--- PROVIDED DATA ---
_____

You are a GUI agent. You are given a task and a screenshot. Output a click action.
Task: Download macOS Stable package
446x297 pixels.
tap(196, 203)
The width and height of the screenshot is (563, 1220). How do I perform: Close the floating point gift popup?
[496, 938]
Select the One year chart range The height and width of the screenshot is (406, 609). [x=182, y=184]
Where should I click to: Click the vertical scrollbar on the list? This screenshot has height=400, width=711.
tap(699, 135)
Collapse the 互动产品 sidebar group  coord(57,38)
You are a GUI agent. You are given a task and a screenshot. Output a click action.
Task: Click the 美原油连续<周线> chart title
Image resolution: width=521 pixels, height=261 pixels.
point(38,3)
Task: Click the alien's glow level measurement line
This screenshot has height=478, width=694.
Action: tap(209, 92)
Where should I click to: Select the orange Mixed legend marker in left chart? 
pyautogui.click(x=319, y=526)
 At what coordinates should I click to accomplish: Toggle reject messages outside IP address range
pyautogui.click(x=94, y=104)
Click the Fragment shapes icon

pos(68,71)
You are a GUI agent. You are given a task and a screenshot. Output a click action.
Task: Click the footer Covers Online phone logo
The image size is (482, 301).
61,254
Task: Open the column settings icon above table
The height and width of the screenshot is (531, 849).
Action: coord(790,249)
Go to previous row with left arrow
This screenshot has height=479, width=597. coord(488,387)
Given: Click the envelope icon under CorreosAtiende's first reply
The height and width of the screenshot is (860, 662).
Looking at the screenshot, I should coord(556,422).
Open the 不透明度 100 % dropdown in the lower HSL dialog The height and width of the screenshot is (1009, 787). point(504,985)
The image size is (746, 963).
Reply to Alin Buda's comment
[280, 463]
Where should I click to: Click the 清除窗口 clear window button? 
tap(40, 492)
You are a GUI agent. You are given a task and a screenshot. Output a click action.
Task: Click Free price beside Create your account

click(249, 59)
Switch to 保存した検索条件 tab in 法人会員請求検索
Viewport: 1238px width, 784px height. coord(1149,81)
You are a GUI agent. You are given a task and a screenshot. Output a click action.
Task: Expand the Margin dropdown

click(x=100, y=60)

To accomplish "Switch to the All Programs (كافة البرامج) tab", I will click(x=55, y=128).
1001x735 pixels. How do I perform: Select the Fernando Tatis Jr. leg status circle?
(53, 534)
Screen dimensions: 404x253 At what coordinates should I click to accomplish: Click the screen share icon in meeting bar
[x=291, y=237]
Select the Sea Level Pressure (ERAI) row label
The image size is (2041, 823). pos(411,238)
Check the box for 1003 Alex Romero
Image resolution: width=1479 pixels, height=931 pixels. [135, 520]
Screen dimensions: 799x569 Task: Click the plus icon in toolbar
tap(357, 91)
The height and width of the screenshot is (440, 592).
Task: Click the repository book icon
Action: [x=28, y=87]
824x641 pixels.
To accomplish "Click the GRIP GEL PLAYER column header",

_____

--- ASSIGNED TASK ---
From the records above, copy out the line with "The height and width of the screenshot is (860, 662).", the line with "The image size is (746, 963).", and every line between them, word for word.

--- RESULT OF THE TASK ---
The height and width of the screenshot is (860, 662).
Looking at the screenshot, I should coord(556,422).
Open the 不透明度 100 % dropdown in the lower HSL dialog The height and width of the screenshot is (1009, 787). point(504,985)
The image size is (746, 963).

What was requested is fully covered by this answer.